# [Requirement]
Skip the pictures. Retype exactly, and only, the lines between the line holding "The image size is (1456, 824)." and the last line below, inclusive.

[Records drawn from a dataset]
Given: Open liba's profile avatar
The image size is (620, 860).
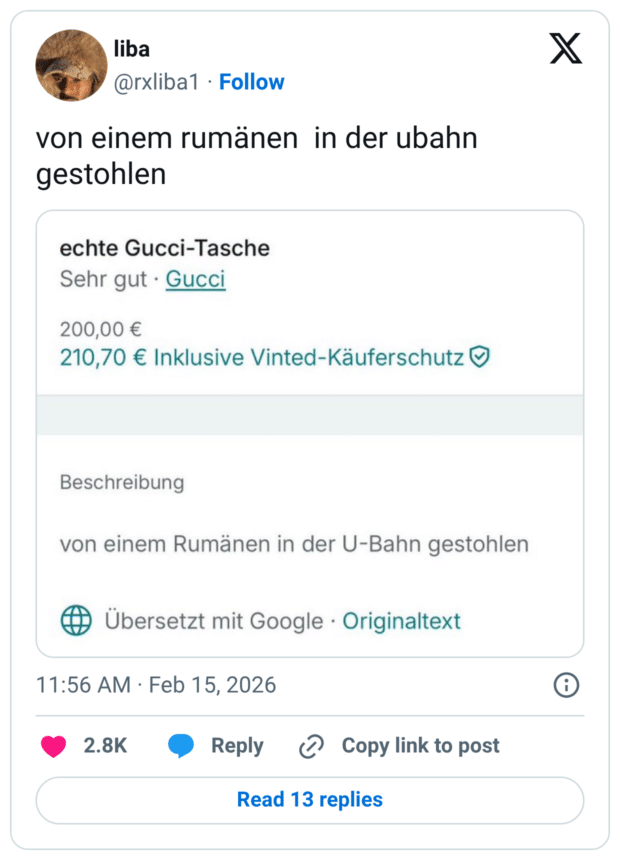Looking at the screenshot, I should (x=71, y=66).
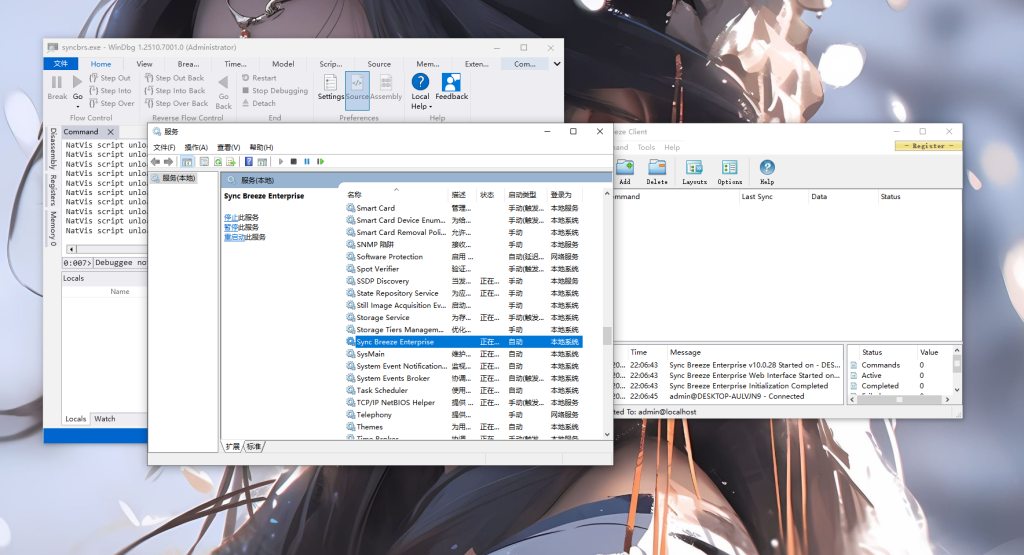Image resolution: width=1024 pixels, height=555 pixels.
Task: Click the Feedback icon in WinDbg
Action: tap(451, 87)
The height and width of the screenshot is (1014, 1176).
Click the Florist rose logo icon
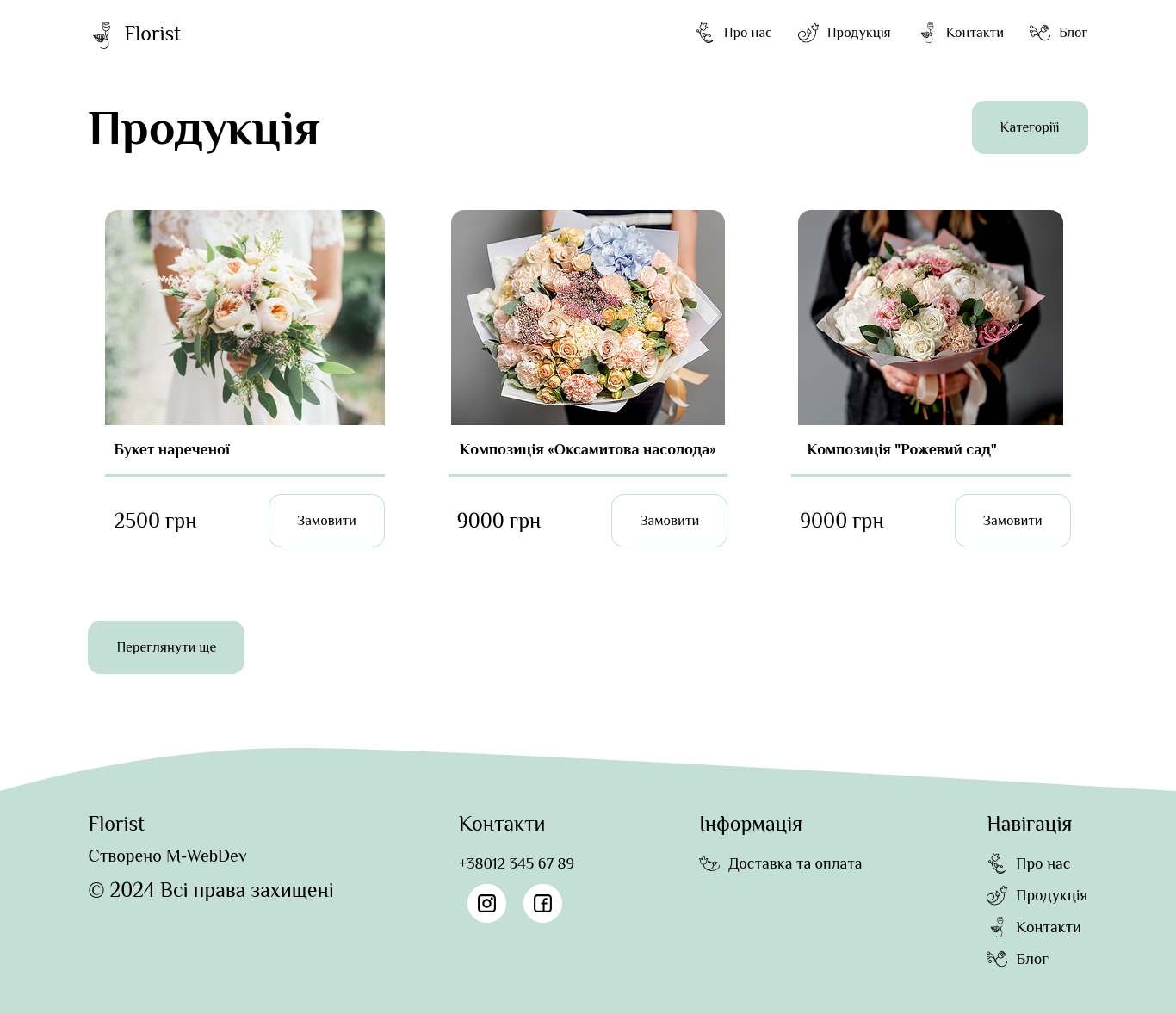point(102,34)
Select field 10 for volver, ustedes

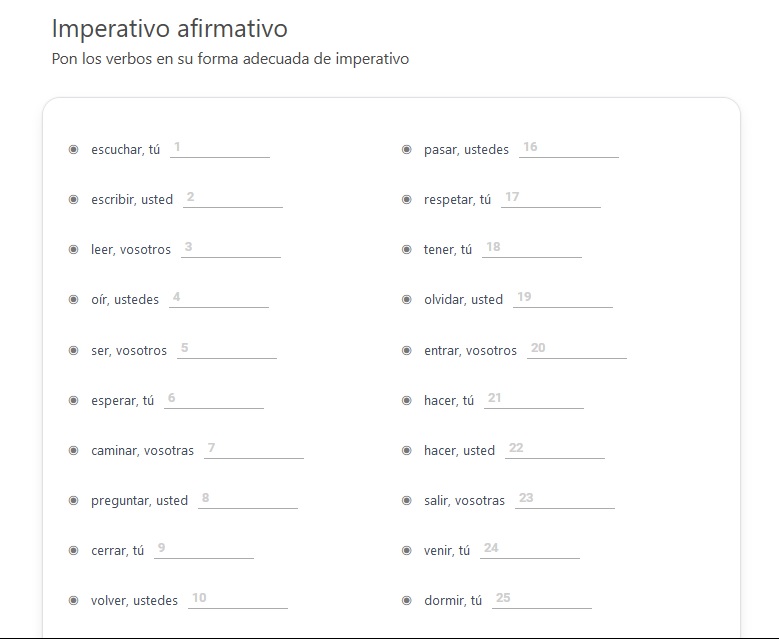click(x=237, y=599)
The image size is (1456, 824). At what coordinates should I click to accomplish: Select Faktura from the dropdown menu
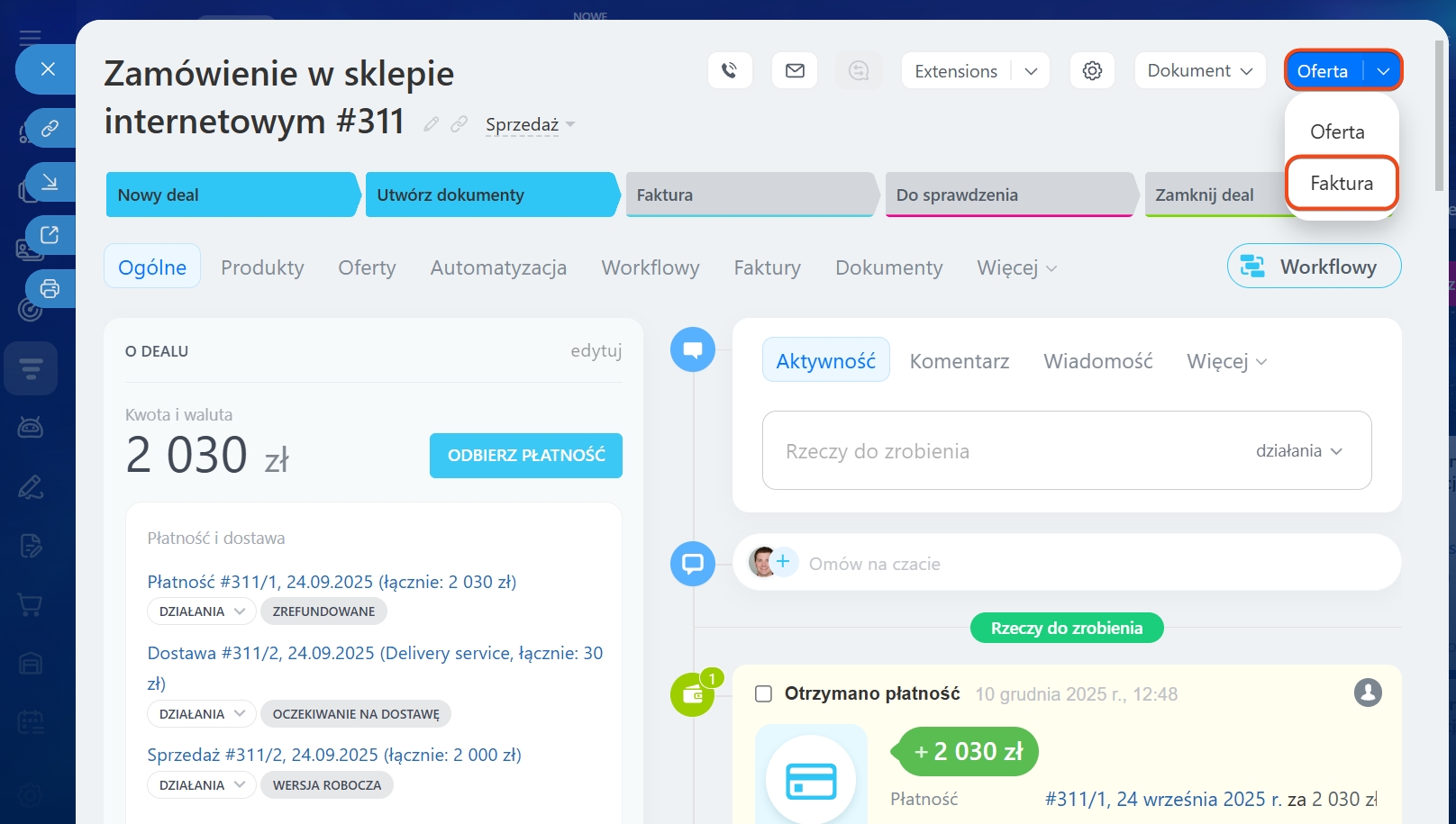click(1341, 184)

# [Exercise answer]
The image size is (1456, 824). At what coordinates should I click to accomplish: Select Faktura from the dropdown menu
click(1341, 184)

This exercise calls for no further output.